By Oliver Trust
BERLIN, Jan. 20 (Xinhua) -- Germany's ice hockey captain Moritz Muller doesn't mind talking about what most professional athletes don't talk about: sweets.
While coaches and nutritionists mention the disadvantages of sugar, Muller's memories are connected with the unexpected help from Chinese food company representatives attending a food-fair in Cologne decades ago.
Today sweets are only allowed in small portions for Muller, but "they once helped me to make progress in ice hockey, start a long career, and be part of German ice hockey golden years."
The surprising silver medal at the 2018 Winter Games in PyeongChang after a narrowly 4-3 final loss to Russia stands for the climax of the upswing. Ranked fifth in the world, Germany's ice hockey has never been that well seated.
"It might be a challenge to repeat the success, but we are full of anticipation regarding the competition in China," the 35-year-old said.
Twenty years ago, Muller's passion "for the world's best sport" faced some financial difficulties. He could hardly pay the rent for a small room while trying to make his way into professional hockey in a Cologne club.
Losing his mother at an early age, Muller left home at the age of 15 trying to follow what he experienced as his life mission.
"It was about to survive ten days.

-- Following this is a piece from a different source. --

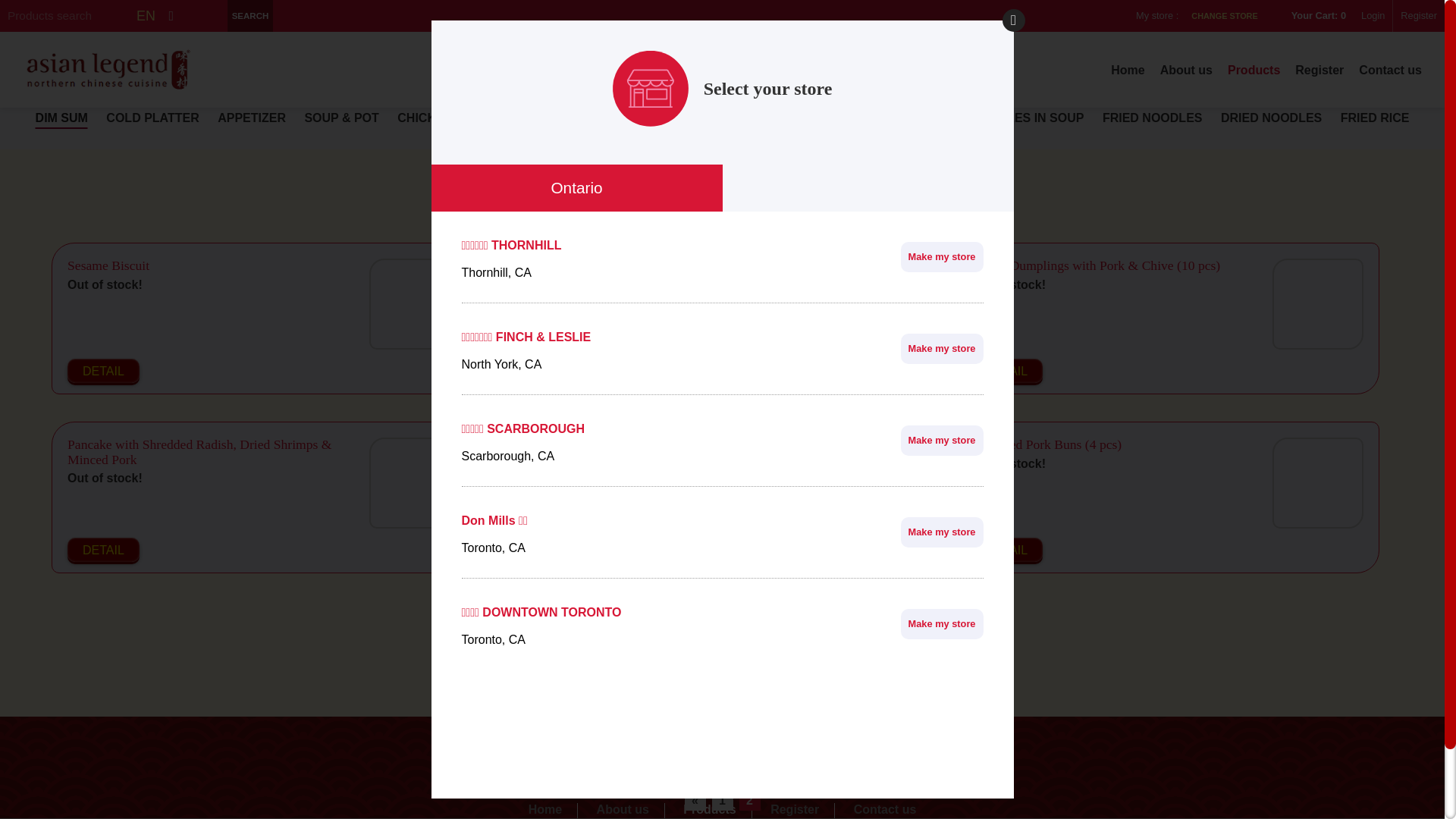  What do you see at coordinates (105, 117) in the screenshot?
I see `'COLD PLATTER'` at bounding box center [105, 117].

I shared a room with three Chinese guys and they supported me with sweets. That more or less was the food I had because all the rest I had to spend for the rent," Muller reports with a smile running over his face.
The Chinese sweets helped him to continue and, in the end, make his way at the Cologne Sharks.
Muller changed from a forward to a defender and experienced the turnaround in German ice hockey after former NHL professional Marco Sturm took over as the team's head coach in 2015.
"We learned to not only be happy for being around at majors but to develop ambitions to win something," he remembers.
In his perspective, this helped to develop a solid team spirit. Sturm thought the squad to want more and start games with confidence. Muller calls the upswing a mental issue.
Today it's on the Finn head coach Toni Soderholm to continue what silver-medal-coach Sturm once started before leaving the job at the end of 2018 after three years, and headed for the NHL as an assistant coach for the Los Angeles Kings.
German hockey improved over the past years significantly so did the German league. Meanwhile, several Germans play for NHL clubs and the national coach can choose from far over 150 players on a high level.
The Olympic Games in Muller's perspective will always be an athlete's highlight.
"I am grateful for the experience in 2018. Now there is a new tournament ahead and we can't wait to start," the German captain said.
Ice hockey is and always will be his world, he added. "The sports thought me so much about lives important values. Humility, respect for older people and disadvantaged. I feel great gratitude for what I achieved," Muller said.